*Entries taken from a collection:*
******************************
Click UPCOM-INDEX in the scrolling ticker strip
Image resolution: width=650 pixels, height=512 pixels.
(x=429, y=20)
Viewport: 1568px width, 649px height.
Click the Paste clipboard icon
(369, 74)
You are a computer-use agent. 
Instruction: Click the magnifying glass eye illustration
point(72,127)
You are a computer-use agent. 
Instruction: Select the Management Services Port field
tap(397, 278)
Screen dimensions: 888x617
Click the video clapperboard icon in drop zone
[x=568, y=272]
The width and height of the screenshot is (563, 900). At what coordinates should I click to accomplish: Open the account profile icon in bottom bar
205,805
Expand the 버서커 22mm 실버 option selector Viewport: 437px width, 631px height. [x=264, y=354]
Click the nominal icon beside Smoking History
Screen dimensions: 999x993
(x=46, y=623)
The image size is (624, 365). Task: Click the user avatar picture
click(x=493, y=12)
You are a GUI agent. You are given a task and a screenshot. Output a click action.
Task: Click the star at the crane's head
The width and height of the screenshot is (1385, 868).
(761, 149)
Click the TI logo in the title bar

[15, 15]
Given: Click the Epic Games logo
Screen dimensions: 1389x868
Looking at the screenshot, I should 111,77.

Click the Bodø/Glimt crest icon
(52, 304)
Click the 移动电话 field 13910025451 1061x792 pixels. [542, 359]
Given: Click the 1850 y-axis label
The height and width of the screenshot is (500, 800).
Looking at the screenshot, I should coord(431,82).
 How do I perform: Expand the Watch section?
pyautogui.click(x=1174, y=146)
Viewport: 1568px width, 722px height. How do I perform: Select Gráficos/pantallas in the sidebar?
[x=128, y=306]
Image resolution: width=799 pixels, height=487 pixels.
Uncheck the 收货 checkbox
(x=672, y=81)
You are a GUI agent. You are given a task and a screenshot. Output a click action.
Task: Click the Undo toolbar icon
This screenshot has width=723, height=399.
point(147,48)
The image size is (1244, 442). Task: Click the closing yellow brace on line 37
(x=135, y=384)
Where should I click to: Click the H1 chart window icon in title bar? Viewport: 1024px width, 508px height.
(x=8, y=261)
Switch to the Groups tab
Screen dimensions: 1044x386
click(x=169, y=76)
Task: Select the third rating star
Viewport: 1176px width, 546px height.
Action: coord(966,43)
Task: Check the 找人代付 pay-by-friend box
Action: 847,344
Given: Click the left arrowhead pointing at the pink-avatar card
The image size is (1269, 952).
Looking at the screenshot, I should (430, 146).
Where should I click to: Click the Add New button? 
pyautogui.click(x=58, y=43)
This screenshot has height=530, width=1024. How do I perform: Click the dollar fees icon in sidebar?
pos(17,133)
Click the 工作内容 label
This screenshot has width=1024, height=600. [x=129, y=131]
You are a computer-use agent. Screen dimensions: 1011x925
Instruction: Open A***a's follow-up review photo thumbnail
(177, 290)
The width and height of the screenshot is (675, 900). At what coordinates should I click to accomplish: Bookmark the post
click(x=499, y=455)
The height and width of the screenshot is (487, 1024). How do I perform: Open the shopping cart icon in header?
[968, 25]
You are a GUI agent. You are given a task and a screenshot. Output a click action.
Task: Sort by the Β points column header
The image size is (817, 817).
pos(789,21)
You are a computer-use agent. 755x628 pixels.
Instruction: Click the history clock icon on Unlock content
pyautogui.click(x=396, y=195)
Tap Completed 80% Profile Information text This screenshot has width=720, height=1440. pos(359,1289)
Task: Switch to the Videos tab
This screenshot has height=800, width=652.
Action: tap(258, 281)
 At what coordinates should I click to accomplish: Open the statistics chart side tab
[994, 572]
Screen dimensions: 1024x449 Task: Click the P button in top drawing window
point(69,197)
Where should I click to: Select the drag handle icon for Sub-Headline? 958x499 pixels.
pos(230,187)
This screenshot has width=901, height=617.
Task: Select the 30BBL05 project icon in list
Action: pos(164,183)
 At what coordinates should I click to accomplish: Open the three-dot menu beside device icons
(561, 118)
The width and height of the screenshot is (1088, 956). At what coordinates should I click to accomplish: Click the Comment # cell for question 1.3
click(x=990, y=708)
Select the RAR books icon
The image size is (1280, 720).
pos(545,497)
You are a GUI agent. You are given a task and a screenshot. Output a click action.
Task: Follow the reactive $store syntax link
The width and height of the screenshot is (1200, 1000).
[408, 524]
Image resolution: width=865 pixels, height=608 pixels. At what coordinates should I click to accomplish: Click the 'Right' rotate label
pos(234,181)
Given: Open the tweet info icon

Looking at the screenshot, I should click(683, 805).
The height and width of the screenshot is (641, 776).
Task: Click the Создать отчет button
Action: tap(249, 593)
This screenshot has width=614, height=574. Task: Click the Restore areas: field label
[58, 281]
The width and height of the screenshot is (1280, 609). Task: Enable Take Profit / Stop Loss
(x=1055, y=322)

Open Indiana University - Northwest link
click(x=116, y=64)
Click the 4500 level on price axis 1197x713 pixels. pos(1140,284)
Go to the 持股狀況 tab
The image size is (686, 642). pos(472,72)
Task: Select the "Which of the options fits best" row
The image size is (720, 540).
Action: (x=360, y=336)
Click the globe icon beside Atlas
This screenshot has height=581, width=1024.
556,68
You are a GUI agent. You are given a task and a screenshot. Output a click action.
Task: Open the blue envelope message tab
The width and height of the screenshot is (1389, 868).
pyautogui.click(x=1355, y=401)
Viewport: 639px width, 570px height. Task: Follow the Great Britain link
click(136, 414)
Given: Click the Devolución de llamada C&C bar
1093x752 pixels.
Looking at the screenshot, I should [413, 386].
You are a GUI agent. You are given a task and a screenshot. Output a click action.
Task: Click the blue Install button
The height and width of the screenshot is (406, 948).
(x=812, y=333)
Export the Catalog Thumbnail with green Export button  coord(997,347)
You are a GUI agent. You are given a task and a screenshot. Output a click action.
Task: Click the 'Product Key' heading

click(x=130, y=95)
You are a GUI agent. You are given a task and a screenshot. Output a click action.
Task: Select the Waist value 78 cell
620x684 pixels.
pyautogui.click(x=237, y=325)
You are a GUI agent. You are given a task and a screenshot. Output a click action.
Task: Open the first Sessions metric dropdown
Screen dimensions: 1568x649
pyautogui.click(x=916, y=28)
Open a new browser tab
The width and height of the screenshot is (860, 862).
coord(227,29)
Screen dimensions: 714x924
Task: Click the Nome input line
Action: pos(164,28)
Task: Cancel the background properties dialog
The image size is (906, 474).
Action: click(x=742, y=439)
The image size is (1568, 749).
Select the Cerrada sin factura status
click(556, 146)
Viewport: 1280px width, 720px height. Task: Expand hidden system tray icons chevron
******************************
*Exercise prompt:* All records are to be printed again, exactly and completely.

*Task answer:*
Click UPCOM-INDEX in the scrolling ticker strip
Image resolution: width=650 pixels, height=512 pixels.
(x=429, y=20)
Viewport: 1568px width, 649px height.
Click the Paste clipboard icon
(369, 74)
You are a computer-use agent. 
Instruction: Click the magnifying glass eye illustration
point(72,127)
You are a computer-use agent. 
Instruction: Select the Management Services Port field
tap(397, 278)
Screen dimensions: 888x617
Click the video clapperboard icon in drop zone
[x=568, y=272]
The width and height of the screenshot is (563, 900). At what coordinates should I click to accomplish: Open the account profile icon in bottom bar
205,805
Expand the 버서커 22mm 실버 option selector Viewport: 437px width, 631px height. [x=264, y=354]
Click the nominal icon beside Smoking History
Screen dimensions: 999x993
(x=46, y=623)
The image size is (624, 365). Task: Click the user avatar picture
click(x=493, y=12)
You are a GUI agent. You are given a task and a screenshot. Output a click action.
Task: Click the star at the crane's head
The width and height of the screenshot is (1385, 868).
(761, 149)
Click the TI logo in the title bar

[15, 15]
Given: Click the Epic Games logo
Screen dimensions: 1389x868
Looking at the screenshot, I should 111,77.

Click the Bodø/Glimt crest icon
(52, 304)
Click the 移动电话 field 13910025451 1061x792 pixels. [542, 359]
Given: Click the 1850 y-axis label
The height and width of the screenshot is (500, 800).
Looking at the screenshot, I should coord(431,82).
 How do I perform: Expand the Watch section?
pyautogui.click(x=1174, y=146)
Viewport: 1568px width, 722px height. How do I perform: Select Gráficos/pantallas in the sidebar?
[x=128, y=306]
Image resolution: width=799 pixels, height=487 pixels.
Uncheck the 收货 checkbox
(x=672, y=81)
You are a GUI agent. You are given a task and a screenshot. Output a click action.
Task: Click the Undo toolbar icon
This screenshot has width=723, height=399.
point(147,48)
The image size is (1244, 442). Task: Click the closing yellow brace on line 37
(x=135, y=384)
Where should I click to: Click the H1 chart window icon in title bar? Viewport: 1024px width, 508px height.
(x=8, y=261)
Switch to the Groups tab
Screen dimensions: 1044x386
click(x=169, y=76)
Task: Select the third rating star
Viewport: 1176px width, 546px height.
Action: coord(966,43)
Task: Check the 找人代付 pay-by-friend box
Action: 847,344
Given: Click the left arrowhead pointing at the pink-avatar card
The image size is (1269, 952).
Looking at the screenshot, I should (430, 146).
Where should I click to: Click the Add New button? 
pyautogui.click(x=58, y=43)
This screenshot has height=530, width=1024. How do I perform: Click the dollar fees icon in sidebar?
pos(17,133)
Click the 工作内容 label
This screenshot has width=1024, height=600. [x=129, y=131]
You are a computer-use agent. Screen dimensions: 1011x925
Instruction: Open A***a's follow-up review photo thumbnail
(177, 290)
The width and height of the screenshot is (675, 900). At what coordinates should I click to accomplish: Bookmark the post
click(x=499, y=455)
The height and width of the screenshot is (487, 1024). How do I perform: Open the shopping cart icon in header?
[968, 25]
You are a GUI agent. You are given a task and a screenshot. Output a click action.
Task: Sort by the Β points column header
The image size is (817, 817).
pos(789,21)
You are a computer-use agent. 755x628 pixels.
Instruction: Click the history clock icon on Unlock content
pyautogui.click(x=396, y=195)
Tap Completed 80% Profile Information text This screenshot has width=720, height=1440. pos(359,1289)
Task: Switch to the Videos tab
This screenshot has height=800, width=652.
Action: tap(258, 281)
 At what coordinates should I click to accomplish: Open the statistics chart side tab
[994, 572]
Screen dimensions: 1024x449 Task: Click the P button in top drawing window
point(69,197)
Where should I click to: Select the drag handle icon for Sub-Headline? 958x499 pixels.
pos(230,187)
This screenshot has width=901, height=617.
Task: Select the 30BBL05 project icon in list
Action: pos(164,183)
 At what coordinates should I click to accomplish: Open the three-dot menu beside device icons
(561, 118)
The width and height of the screenshot is (1088, 956). At what coordinates should I click to accomplish: Click the Comment # cell for question 1.3
click(x=990, y=708)
Select the RAR books icon
The image size is (1280, 720).
pos(545,497)
You are a GUI agent. You are given a task and a screenshot. Output a click action.
Task: Follow the reactive $store syntax link
The width and height of the screenshot is (1200, 1000).
[408, 524]
Image resolution: width=865 pixels, height=608 pixels. At what coordinates should I click to accomplish: Click the 'Right' rotate label
pos(234,181)
Given: Open the tweet info icon

Looking at the screenshot, I should click(683, 805).
The height and width of the screenshot is (641, 776).
Task: Click the Создать отчет button
Action: tap(249, 593)
This screenshot has width=614, height=574. Task: Click the Restore areas: field label
[58, 281]
The width and height of the screenshot is (1280, 609). Task: Enable Take Profit / Stop Loss
(x=1055, y=322)

Open Indiana University - Northwest link
click(x=116, y=64)
Click the 4500 level on price axis 1197x713 pixels. pos(1140,284)
Go to the 持股狀況 tab
The image size is (686, 642). pos(472,72)
Task: Select the "Which of the options fits best" row
The image size is (720, 540).
Action: (x=360, y=336)
Click the globe icon beside Atlas
This screenshot has height=581, width=1024.
556,68
You are a GUI agent. You are given a task and a screenshot. Output a click action.
Task: Open the blue envelope message tab
The width and height of the screenshot is (1389, 868).
pyautogui.click(x=1355, y=401)
Viewport: 639px width, 570px height. Task: Follow the Great Britain link
click(136, 414)
Given: Click the Devolución de llamada C&C bar
1093x752 pixels.
Looking at the screenshot, I should [413, 386].
You are a GUI agent. You are given a task and a screenshot. Output a click action.
Task: Click the blue Install button
The height and width of the screenshot is (406, 948).
(x=812, y=333)
Export the Catalog Thumbnail with green Export button  coord(997,347)
You are a GUI agent. You are given a task and a screenshot. Output a click action.
Task: Click the 'Product Key' heading

click(x=130, y=95)
You are a GUI agent. You are given a task and a screenshot. Output a click action.
Task: Select the Waist value 78 cell
620x684 pixels.
pyautogui.click(x=237, y=325)
You are a GUI agent. You are given a task and a screenshot. Output a click action.
Task: Open the first Sessions metric dropdown
Screen dimensions: 1568x649
pyautogui.click(x=916, y=28)
Open a new browser tab
The width and height of the screenshot is (860, 862).
coord(227,29)
Screen dimensions: 714x924
Task: Click the Nome input line
Action: pos(164,28)
Task: Cancel the background properties dialog
The image size is (906, 474).
Action: click(x=742, y=439)
The image size is (1568, 749).
Select the Cerrada sin factura status
click(556, 146)
Viewport: 1280px width, 720px height. Task: Expand hidden system tray icons chevron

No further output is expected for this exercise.